## Aim of the exercise
Rewrite the records from the start through the line with "This screenshot has width=1404, height=790.", replacing "GUI agent" with "interface agent" and keeping everything else unchanged.

— begin Excerpted records —

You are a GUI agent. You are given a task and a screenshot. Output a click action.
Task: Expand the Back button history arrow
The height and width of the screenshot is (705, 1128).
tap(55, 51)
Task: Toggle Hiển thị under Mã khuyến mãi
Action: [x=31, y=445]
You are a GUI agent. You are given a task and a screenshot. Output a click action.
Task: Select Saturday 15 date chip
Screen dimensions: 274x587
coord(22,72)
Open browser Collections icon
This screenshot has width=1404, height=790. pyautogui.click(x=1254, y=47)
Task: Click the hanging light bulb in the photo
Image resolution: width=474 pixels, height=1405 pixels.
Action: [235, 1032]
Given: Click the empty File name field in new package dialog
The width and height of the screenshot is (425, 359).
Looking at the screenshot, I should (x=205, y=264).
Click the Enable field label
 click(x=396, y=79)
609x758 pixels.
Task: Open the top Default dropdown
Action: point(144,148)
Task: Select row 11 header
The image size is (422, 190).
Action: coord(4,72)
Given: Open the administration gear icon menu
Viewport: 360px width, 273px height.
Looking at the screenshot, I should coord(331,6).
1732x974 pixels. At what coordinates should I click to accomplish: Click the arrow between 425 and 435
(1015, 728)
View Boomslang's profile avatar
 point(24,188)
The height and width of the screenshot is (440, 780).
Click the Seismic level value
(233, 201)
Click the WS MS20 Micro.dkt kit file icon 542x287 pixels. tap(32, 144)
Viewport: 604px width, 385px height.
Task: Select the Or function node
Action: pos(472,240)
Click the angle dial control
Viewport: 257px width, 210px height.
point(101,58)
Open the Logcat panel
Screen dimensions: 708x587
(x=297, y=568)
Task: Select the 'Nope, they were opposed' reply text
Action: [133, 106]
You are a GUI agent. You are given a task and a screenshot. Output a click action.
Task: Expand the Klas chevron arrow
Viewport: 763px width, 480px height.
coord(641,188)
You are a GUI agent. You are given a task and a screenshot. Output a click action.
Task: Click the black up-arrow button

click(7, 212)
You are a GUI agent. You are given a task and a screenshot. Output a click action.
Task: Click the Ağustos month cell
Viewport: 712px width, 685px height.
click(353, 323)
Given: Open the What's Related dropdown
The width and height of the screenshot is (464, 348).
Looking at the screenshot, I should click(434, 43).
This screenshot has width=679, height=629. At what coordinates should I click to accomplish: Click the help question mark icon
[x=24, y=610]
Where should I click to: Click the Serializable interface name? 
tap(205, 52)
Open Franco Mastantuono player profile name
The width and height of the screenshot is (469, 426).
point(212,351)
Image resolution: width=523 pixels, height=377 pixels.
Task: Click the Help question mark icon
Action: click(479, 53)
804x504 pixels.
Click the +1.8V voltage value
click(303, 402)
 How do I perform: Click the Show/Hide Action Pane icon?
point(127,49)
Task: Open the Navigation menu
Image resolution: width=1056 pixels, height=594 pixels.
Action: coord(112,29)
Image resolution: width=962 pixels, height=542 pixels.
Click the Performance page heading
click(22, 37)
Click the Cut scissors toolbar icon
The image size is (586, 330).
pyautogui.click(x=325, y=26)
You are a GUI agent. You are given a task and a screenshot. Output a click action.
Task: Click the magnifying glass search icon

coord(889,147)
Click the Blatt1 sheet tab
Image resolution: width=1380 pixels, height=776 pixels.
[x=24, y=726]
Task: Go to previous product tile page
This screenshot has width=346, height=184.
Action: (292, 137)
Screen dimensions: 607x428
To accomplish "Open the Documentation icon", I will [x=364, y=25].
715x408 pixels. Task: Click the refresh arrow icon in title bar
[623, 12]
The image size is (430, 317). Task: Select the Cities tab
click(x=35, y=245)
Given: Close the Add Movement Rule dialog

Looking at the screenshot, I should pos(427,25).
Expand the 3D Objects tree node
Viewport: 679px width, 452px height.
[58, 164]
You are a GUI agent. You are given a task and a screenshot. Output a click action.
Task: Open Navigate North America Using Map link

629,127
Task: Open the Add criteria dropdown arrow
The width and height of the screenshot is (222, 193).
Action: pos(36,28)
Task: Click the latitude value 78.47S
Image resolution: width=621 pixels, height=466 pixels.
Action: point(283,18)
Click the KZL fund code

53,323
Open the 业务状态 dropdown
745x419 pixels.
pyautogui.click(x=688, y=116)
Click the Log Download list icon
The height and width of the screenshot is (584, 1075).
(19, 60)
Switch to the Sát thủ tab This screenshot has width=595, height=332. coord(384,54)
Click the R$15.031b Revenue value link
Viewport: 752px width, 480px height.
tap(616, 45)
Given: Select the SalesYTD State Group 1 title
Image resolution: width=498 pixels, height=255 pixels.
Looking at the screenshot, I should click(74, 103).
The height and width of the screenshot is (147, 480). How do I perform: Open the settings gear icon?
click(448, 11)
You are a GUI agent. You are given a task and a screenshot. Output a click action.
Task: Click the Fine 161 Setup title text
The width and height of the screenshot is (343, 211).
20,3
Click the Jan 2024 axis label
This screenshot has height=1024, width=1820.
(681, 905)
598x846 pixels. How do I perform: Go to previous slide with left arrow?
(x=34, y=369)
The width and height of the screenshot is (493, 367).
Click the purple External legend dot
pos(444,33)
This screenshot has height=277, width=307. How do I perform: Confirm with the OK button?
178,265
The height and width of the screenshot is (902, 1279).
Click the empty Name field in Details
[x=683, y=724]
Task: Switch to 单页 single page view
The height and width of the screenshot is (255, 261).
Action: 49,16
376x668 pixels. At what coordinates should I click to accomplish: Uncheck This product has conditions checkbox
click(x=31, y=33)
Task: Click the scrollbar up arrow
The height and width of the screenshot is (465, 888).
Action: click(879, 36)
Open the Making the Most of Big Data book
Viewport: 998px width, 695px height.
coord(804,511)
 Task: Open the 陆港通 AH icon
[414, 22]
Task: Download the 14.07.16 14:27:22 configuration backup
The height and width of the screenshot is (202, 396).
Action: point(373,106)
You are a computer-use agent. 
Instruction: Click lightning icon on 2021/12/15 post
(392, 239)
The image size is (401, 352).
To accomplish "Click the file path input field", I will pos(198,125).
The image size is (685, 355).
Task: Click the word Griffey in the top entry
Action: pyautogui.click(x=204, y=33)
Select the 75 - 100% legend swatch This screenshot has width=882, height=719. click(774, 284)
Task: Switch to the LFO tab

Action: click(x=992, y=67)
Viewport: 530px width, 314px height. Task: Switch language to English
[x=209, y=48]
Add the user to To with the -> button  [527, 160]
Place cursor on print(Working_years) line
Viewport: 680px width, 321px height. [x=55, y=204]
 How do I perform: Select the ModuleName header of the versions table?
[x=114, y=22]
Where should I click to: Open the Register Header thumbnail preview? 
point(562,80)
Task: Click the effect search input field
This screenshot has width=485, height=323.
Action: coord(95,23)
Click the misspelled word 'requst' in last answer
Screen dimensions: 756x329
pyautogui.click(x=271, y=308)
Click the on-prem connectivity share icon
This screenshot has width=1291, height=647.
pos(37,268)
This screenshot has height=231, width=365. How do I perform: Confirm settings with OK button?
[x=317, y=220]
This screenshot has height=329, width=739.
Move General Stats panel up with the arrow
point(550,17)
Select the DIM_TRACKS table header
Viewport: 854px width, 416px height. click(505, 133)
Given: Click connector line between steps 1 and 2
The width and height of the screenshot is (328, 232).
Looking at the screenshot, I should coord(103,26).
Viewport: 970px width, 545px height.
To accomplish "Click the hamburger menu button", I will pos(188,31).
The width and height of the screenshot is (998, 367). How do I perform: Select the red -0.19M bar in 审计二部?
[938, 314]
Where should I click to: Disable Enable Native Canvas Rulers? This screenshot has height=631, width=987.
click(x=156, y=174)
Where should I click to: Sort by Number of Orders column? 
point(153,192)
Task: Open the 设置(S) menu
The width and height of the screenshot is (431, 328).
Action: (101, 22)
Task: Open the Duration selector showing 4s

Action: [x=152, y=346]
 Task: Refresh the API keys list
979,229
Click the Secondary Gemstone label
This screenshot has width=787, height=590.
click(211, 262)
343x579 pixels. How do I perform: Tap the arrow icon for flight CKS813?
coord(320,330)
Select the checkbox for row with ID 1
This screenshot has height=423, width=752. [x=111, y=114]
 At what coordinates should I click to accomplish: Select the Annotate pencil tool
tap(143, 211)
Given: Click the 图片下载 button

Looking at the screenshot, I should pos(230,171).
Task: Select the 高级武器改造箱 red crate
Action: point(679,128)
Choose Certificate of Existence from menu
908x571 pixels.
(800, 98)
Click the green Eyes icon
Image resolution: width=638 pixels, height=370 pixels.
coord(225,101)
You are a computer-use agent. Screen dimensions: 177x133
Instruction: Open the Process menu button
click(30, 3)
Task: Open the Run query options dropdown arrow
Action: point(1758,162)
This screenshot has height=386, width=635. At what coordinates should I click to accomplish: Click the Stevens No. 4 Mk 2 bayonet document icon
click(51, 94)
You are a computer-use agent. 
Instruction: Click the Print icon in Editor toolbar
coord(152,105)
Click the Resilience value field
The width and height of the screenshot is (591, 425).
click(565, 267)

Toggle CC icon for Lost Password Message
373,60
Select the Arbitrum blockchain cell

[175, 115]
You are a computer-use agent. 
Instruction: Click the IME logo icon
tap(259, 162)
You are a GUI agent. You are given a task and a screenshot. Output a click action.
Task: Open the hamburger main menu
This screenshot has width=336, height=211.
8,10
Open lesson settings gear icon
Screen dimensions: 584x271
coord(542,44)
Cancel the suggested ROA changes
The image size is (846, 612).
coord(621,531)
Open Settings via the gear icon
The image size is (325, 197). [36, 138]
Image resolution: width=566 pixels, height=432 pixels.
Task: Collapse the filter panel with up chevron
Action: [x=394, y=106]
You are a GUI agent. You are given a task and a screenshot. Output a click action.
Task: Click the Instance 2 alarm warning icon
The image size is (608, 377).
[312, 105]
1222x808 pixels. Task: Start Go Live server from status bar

— end Excerpted records —

## Finished exercise
You are a interface agent. You are given a task and a screenshot. Output a click action.
Task: Expand the Back button history arrow
The height and width of the screenshot is (705, 1128).
tap(55, 51)
Task: Toggle Hiển thị under Mã khuyến mãi
Action: [x=31, y=445]
You are a interface agent. You are given a task and a screenshot. Output a click action.
Task: Select Saturday 15 date chip
Screen dimensions: 274x587
coord(22,72)
Open browser Collections icon
This screenshot has width=1404, height=790. pyautogui.click(x=1254, y=47)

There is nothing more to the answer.